Your Stroke Risk Can Drop With 7 Lifestyle Changes
Controlling blood pressure is most important, large U.S. study found
By Robert Preidt
THURSDAY, June 6 (HealthDay News) -- Certain lifestyle changes could greatly reduce your stroke risk, according to a new study.
Researchers calculated stroke risk among nearly 23,000 black and white Americans aged 45 and older. Their risk was assessed using the American Heart Association's Life's Simple 7 health factors: be active, control cholesterol, eat a healthy diet, manage blood pressure, maintain a healthy weight, control blood sugar and don't smoke.
During five years of follow-up, 432 strokes occurred among the participants. All seven factors played an important role in predicting stroke risk, but blood pressure was the most important, according to the study, which was published June 6 in the journal Stroke.
"Compared to those with poor blood pressure status, those who were ideal had a 60 percent lower risk of future stroke," study senior author Dr. Mary Cushman, a professor of medicine at the University of Vermont in Burlington, said in a journal news release.

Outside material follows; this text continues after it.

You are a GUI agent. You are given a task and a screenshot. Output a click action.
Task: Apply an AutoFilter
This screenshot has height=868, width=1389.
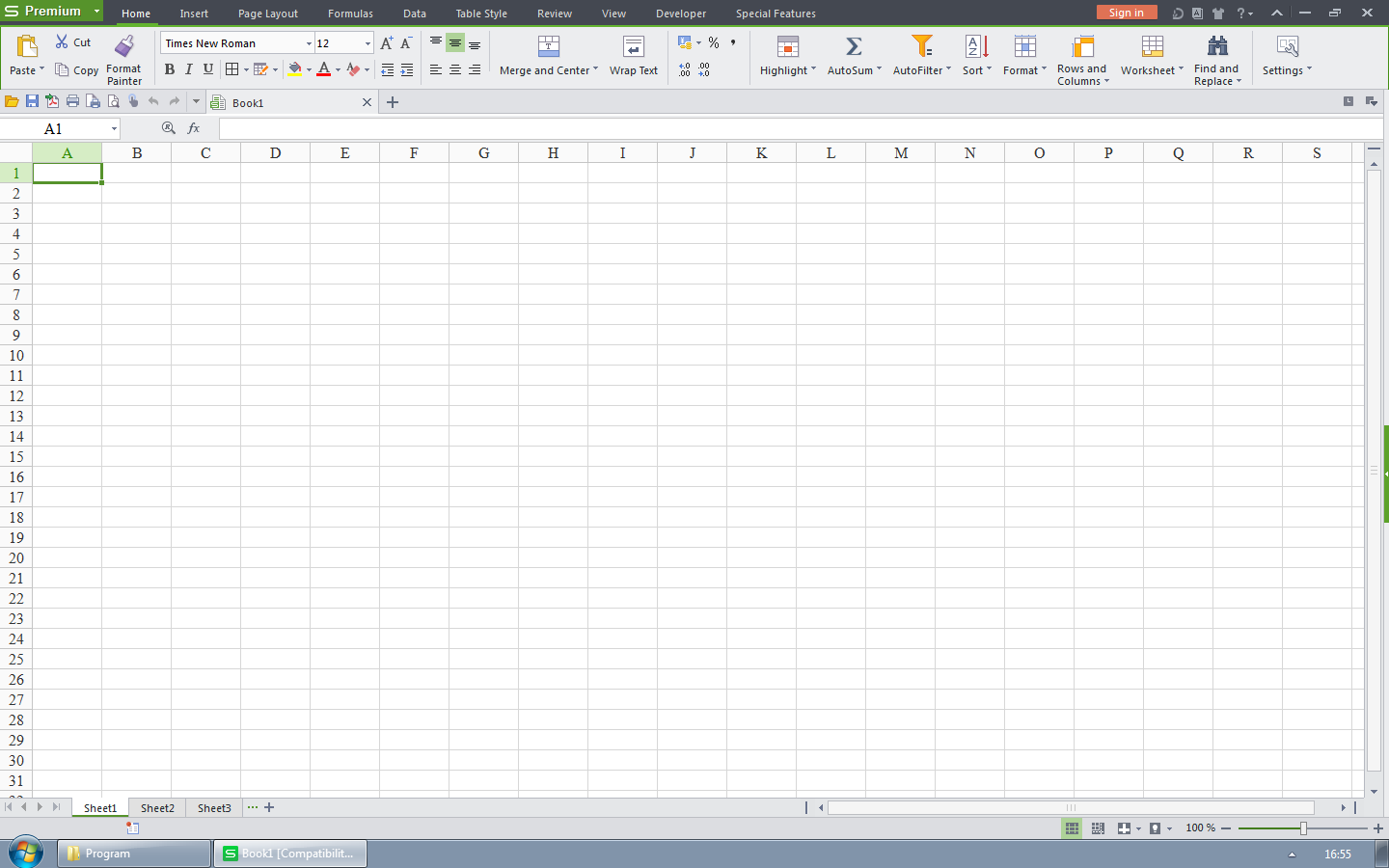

Cushman and her colleagues also found that people who didn't smoke or quit smoking more than a year before the start of the study had a 40 percent lower stroke risk.
For the study, the researchers categorized the participants' Life's Simple 7 scores as inadequate (zero to four points), average (five to nine points) or optimum (10 to 14 points). Every one-point increase was associated with an 8 percent lower stroke risk. People with optimum scores had a 48 percent lower risk than those with inadequate scores, and those with average scores had a 27 percent lower risk.
Overall, blacks had lower scores than whites, but the association between scores and stroke risk was similar for blacks and whites.
"This highlights the critical importance of improving these health factors since blacks have nearly twice the stroke mortality rates as whites," Cushman said.
Each year, about 795,000 people in the United States have a stroke, which is the No. 4 killer and a leading cause of long-term disability in the country, according to the American Heart Association.